Le Parlement algérien a adopté mercredi à l’unanimité une loi criminalisant la colonisation française (1830-1962) et réclamant à la France « des excuses officielles », une initiative qualifiée d' »hostile » par Paris.

Debout dans l’hémicycle, les députés, écharpe aux couleurs du drapeau algérien autour du cou, ont applaudi le passage du texte qui fait porter à l’Etat français « la responsabilité juridique de son passé colonial en Algérie et des tragédies qu’il a engendrées ». « Vive l’Algérie! », ont-ils scandé sous les youyous.

Le président de l’Assemblée populaire nationale, Brahim Boughali, a salué l’approbation de la législation « à l’unanimité » des présents.

La nouvelle loi liste les « crimes de la colonisation française », jugés imprescriptibles: « essais nucléaires », « exécutions extrajudiciaires », « pratique de la torture physique et psychologique » à large échelle et « pillage systématique des richesses ».

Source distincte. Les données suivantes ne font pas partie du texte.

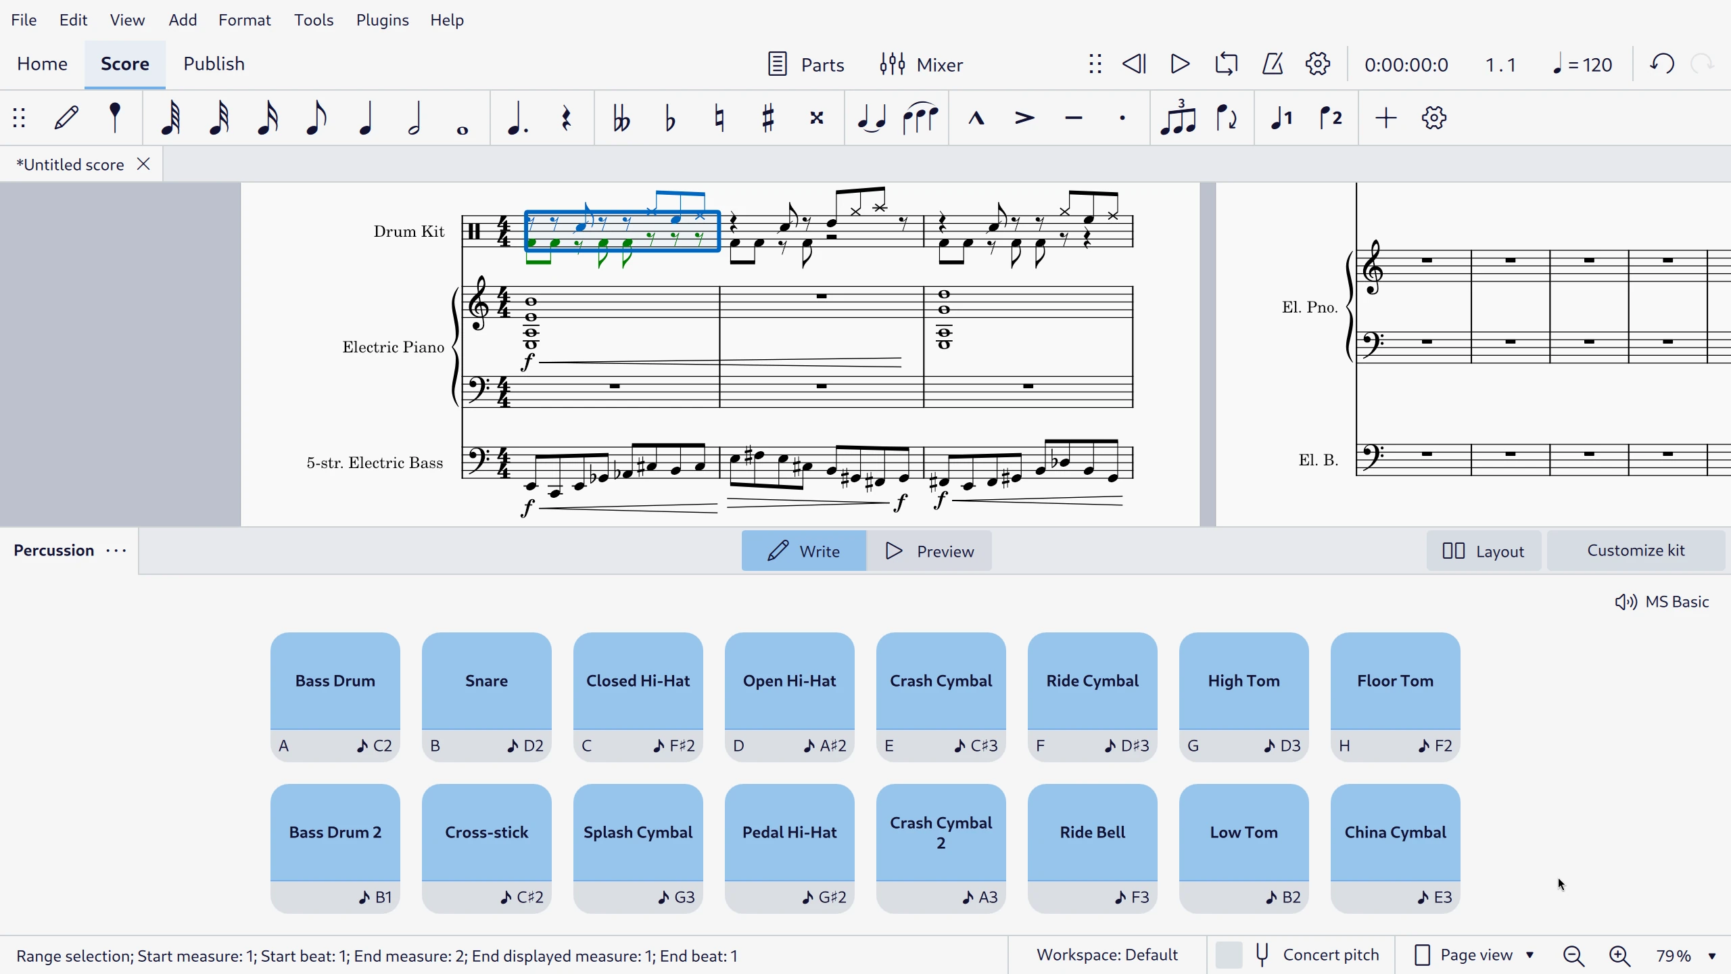Click the voice 2 indicator button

Elle stipule qu' »une indemnisation complète et équitable pour tous les dommages matériels et moraux engendrés par la colonisation française est un droit inaliénable pour l’Etat et le peuple algériens ».

Initiative « hostile »

A Paris, le ministère des Affaires étrangères a dénoncé « une initiative manifestement hostile, à la fois à la volonté de reprise du dialogue franco-algérien, et à un travail serein sur les enjeux mémoriels ».

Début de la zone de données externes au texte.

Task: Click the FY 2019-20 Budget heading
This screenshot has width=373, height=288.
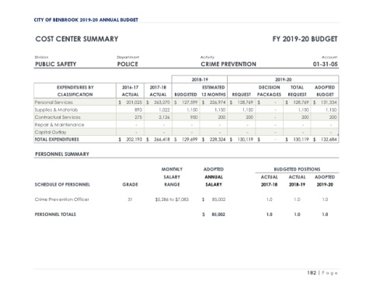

Le Quai d’Orsay a cependant indiqué vouloir continuer de « travailler à la reprise d’un dialogue exigeant avec l’Algérie », notamment sur les « questions sécuritaires et migratoires ».

L’Algérie adopte une loi criminalisant la colonisation française

Malgré la dimension indéniablement symbolique de la loi, son impact réel sur les revendications de réparations pourrait être limité.

« Juridiquement, cette loi n’a aucune portée internationale et ne peut donc obliger la France », a commenté pour l’AFP Hosni Kitouni, chercheur en histoire de la période coloniale à l’université britannique d’Exeter. Mais « elle marque un moment de rupture dans le rapport mémoriel avec la France », a-t-il estimé.

Paris et Alger restent empêtrés dans une crise diplomatique, à la suite de la reconnaissance à l’été 2024 par la France d’un plan d’autonomie « sous souveraineté marocaine » pour le Sahara occidental. L’Algérie soutient le mouvement indépendantiste du Polisario.

Sujet très sensible, la question de la colonisation française en Algérie demeure l’une des principales sources de tensions entre Paris et Alger. Le vote pourrait ainsi exacerber la crise diplomatique déjà profonde entre les deux pays.